The virally-encoded proteases 3CLpro and PLpro are essential for SARS-CoV-2 replication. Since the onset of COVID-19, 3CLpro has been considered as a desirable drug target due to its conserved structure and function amongst coronaviruses and SARS-CoV-2 variants. 3CLpro and PLpro are known to cleave viral polyproteins post-translation, yielding non-structural proteins with different roles in the SARS-CoV-2 life cycle. However, recent studies have demonstrated that 3CLpro proteolytic activity is not only limited to viral proteins. 3CLpro has been shown to cleave an extensive range of host cell substrates, thereby subverting host antiviral responses to infection.
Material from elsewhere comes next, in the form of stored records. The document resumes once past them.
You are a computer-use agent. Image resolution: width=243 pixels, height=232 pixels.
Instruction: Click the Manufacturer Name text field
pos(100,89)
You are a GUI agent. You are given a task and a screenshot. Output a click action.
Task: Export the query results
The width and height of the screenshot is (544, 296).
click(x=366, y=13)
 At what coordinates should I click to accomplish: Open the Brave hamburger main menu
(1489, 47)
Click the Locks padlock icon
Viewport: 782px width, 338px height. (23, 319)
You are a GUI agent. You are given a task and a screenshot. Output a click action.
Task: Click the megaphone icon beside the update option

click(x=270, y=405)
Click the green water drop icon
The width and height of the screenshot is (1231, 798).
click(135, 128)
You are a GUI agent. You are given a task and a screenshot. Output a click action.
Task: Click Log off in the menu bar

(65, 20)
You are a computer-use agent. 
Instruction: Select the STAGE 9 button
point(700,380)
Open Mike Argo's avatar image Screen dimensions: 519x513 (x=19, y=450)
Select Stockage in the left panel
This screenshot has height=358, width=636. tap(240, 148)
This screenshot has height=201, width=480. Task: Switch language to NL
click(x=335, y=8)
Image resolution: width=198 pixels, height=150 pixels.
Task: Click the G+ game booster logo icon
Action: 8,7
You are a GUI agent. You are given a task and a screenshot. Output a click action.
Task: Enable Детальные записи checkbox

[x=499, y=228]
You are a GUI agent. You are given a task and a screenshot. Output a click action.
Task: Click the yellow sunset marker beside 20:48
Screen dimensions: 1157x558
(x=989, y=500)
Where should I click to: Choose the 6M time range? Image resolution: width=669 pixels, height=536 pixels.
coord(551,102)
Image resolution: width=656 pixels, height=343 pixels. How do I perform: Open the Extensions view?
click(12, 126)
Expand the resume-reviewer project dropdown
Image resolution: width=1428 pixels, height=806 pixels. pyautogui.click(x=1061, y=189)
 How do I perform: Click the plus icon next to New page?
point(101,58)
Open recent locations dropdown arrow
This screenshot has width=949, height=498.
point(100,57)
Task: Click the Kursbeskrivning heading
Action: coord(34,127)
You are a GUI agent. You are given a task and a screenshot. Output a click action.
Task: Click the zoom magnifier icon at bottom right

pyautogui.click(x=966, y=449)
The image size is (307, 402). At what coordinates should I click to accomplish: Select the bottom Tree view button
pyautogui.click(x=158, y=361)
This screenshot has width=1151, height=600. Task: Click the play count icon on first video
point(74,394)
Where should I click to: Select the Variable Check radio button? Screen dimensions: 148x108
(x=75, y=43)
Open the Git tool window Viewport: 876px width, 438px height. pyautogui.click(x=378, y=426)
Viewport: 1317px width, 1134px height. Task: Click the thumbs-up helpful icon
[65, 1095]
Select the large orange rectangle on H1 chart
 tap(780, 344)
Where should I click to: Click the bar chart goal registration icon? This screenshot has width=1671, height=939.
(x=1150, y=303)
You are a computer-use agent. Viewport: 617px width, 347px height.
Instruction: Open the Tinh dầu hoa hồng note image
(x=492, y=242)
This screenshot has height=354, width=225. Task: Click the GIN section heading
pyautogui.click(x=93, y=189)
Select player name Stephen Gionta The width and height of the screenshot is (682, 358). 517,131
Terminal Amine Isotopic Labelling of Substrates (TAILS) has identified at least 101 host cell proteins that are cleaved by 3CLpro during infection. Many of these substrates are involved in relevant biological pathways, including type I interferon signaling, cell differentiation and morphology, and autophagy. The implications for the host’s antiviral response and therapeutic drug development remain poorly understood. In addition, 3CLpro in SARS-CoV-2 variants of concern harbors point mutations, potentially undermining its suitability as a therapeutic drug target. This article will provide a comprehensive review of 1) the recent discovery of the 3CLpro host cell degradome and how it subverts antiviral responses, and 2) whether mutations in 3CLpro compromise the efficacy of 3CLpro inhibitors, including PAXLOVIDTM, to treat SARS-CoV-2 variants of concern. Given this new insight on the mechanism of 3CLpro, we must understand why this protease requires so many host targets to hijack the immune system. The mutations and multifaceted function of 3CLpro are worth further investigation to justify the approval of therapeutic drugs targeting 3CLpro, and to reduce the clinical burden of the most concerning SARS-CoV-2 variants worldwide.